Although the final results are certainly less than clinical-grade, we have demonstrated many accurate predictions of beep times, even when no response is obvious to a human or to other ML models. My key findings are:
- Toeplitz Inverse Covariance Clustering is quite a powerful unsupervised method for neural data. In future work, it should be applied to a dataset where it is allowed to learn across sessions.
- Developed as a means of overcoming the heterogeneity and tiny size of our data, our approach of using histograms of snippets outperformed the statistics-based approaches of other published neural decoding methods on our data.
- A model’s accuracy can be improved by feeding it extra information on top of the brain signals.
- Gradient-boosting models like XGBoost consistently outperformed all other models with this small data. Custom NNs may still win with large data.
- Analyzing feature importances with shapely additive explanations was very useful to see what models are looking at and how to make them more robust.
- Feeding a model with manipulated data can make it more generalizable and robust, which is often more important than test accuracy.
These insights should remain applicable as we move closer towards deep brain stimulation data, which will share similar issues. Our methods of overcoming the small size and heterogeneity of data should be especially useful, such as making snippets and manipulating them so as to break the model’s tunnel vision. Adding extra information on top of brain signals may also improve the results of adaptive deep brain stimulation.

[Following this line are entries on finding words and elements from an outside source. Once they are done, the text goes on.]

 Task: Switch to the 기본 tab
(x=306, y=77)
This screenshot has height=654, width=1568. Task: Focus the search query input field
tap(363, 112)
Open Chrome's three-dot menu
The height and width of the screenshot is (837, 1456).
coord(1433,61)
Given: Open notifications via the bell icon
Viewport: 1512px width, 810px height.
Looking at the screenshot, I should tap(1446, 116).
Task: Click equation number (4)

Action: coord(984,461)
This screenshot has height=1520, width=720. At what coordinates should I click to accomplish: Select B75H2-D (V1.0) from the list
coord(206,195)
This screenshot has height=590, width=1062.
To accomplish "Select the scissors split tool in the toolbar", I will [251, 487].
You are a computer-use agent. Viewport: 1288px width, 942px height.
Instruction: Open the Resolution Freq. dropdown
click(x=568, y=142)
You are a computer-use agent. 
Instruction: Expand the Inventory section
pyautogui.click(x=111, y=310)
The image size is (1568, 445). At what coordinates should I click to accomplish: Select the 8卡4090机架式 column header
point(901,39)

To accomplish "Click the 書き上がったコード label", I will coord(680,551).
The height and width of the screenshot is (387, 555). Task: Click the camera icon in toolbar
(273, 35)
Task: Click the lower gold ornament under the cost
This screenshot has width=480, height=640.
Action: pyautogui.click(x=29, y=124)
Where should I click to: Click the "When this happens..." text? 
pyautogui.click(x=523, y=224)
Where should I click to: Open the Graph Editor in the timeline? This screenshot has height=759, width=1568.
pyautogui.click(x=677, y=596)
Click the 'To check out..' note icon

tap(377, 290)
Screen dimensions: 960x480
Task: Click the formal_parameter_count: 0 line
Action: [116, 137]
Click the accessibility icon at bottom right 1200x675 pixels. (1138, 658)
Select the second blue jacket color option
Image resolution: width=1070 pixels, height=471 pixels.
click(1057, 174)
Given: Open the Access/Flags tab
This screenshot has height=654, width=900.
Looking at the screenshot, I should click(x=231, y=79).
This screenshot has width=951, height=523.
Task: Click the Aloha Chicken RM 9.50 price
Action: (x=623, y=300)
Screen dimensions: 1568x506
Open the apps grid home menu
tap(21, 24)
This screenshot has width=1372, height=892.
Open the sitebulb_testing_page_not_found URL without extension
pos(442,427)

Finally, in order to improve our work and bridge the gap back from detecting beeps to implementing adaptive deep brain stimulation, we should:
- Move towards more realistic data, such as raw local field potentials recorded from brains with extended symptom-like activity.
- Investigate a wider range of techniques, such as transfer learning and reinforcement learning, which may be useful for real-time adaptive deep brain stimulation.
Above all, we hope that our research will eventually help to improve people’s lives.
We would like to thank Pankaj Sah’s lab and particularly Dr Alan Woodruff and Dr Francois Windels at the Queensland Brain Institute for supplying the data and discussing the findings. We would also like to thank Maciej Trzaskowski, and everyone at Max Kelsen for their support and supervision during this project.